Wer steckt hinter diesen Angeboten? Sind es vor allem Ehrenamtliche?
Beides. Ohne unsere vielen hauptamtlichen Mitarbeiter in den Einrichtungen wäre diese Arbeit nicht möglich. Das Ehrenamt ergänzt dort, wo das Hauptamt endet – zum Beispiel mit gemeinsamen Kochaktionen oder dem Vorlesen der Zeitung. So entsteht Zeit für persönliche Gespräche.
Mecklenburg-Vorpommern ist ein Flächenland mit vielen ländlichen Regionen. Welche Bedeutung hat hier die soziale Wohlfahrtsarbeit?
Gerade im ländlichen Raum ist Ehrenamt eine besondere Herausforderung – vor allem wegen der Mobilität. Öffentlicher Nahverkehr ist oft unzureichend, ein eigenes Fahrzeug ist fast immer nötig. Hinzu kommt: Ehrenamt braucht einen festen Ort. Ein Raum, in dem man sich treffen, austauschen, Kaffee kochen kann. Das kann ein Gruppenraum in einer Kita sein, aber ohne so einen Treffpunkt funktioniert es nicht.
Wie sichtbar ist die Gemeinschaft der Wohlfahrts- und Sozialarbeit?
Schwer sichtbar – unsere Arbeit ist vielfältig, oft im Stillen. Viele Ehrenamtliche wissen gar nicht, dass sie Teil dieser Gemeinschaft sind. Es gibt keine einheitliche Kleidung, keine klaren Zahlen. Während das Jugendrotkreuz z. B. genau weiß, wie viele Gruppen es hat, ist das bei uns komplizierter, weil Ehrenamtliche oft mehrere Rollen gleichzeitig erfüllen. Eine realistische Statistik wäre wichtig, um die Vielfalt zu zeigen.
Sie haben von „den vier anderen Säulen“ gesprochen. Was genau meinen Sie?
Die Bereitschaften, das Jugendrotkreuz, den Rettungsdienst und andere Gemeinschaften im DRK. Diese sind oft sichtbarer – mit einheitlicher Kleidung oder Wettbewerben. Aber wir arbeiten daran, dass auch unsere Gemeinschaft mehr wahrgenommen wird und stärker in andere Bereiche eingebunden ist.

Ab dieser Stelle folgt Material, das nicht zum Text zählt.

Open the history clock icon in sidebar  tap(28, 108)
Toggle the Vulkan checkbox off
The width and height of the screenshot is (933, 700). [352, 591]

Was sind aktuell die größten Herausforderungen?
Neben dem demografischen Wandel und Fachkräftemangel ist unsere größte Aufgabe, uns besser an Veränderungen anzupassen. Wir reden viel über Zielgruppen wie die Babyboomer, die heute fitter sind als früher – aber sprechen sie noch zu wenig gezielt an. Wir haben die Strukturen, die Gebäude, die hauptamtlichen Kräfte. Fehlt ein Angebot, könnte es auch selbst aufgebaut werden. Allerdings dauert die Umsetzung oft zu lange – und sie steht und fällt mit vorhandenem Personal.
Sie sind seit vielen Jahren mit Herz und Seele dabei. Was hat Sie ins Ehrenamt gebracht?
Eigentlich war es Zufall. 1990 begann ich als Sekretärin im Kreisverband Wolgast – obwohl ich zuvor Ingenieurin war. Die Grundsätze des DRK haben mich sofort überzeugt. Dann sprang ich kurzfristig für eine Jugendgruppe ein, die sonst ohne Leitung dagestanden hätte. So bin ich hineingewachsen: erst Jugendrotkreuz, dann Katastrophenschutz, schließlich Wohlfahrts- und Sozialarbeit. Und ich bin geblieben.
Frau Gamradt, vielen Dank für Ihre Offenheit und Ihre Arbeit. Soziale Wohlfahrtsarbeit ist menschlich, praktisch und nah dran – sie verbindet Menschen und hält unsere Gesellschaft zusammen.
Das Gespräch führte Antje Habermann, DRK-Landesverband Mecklenburg-Vorpommern e.V.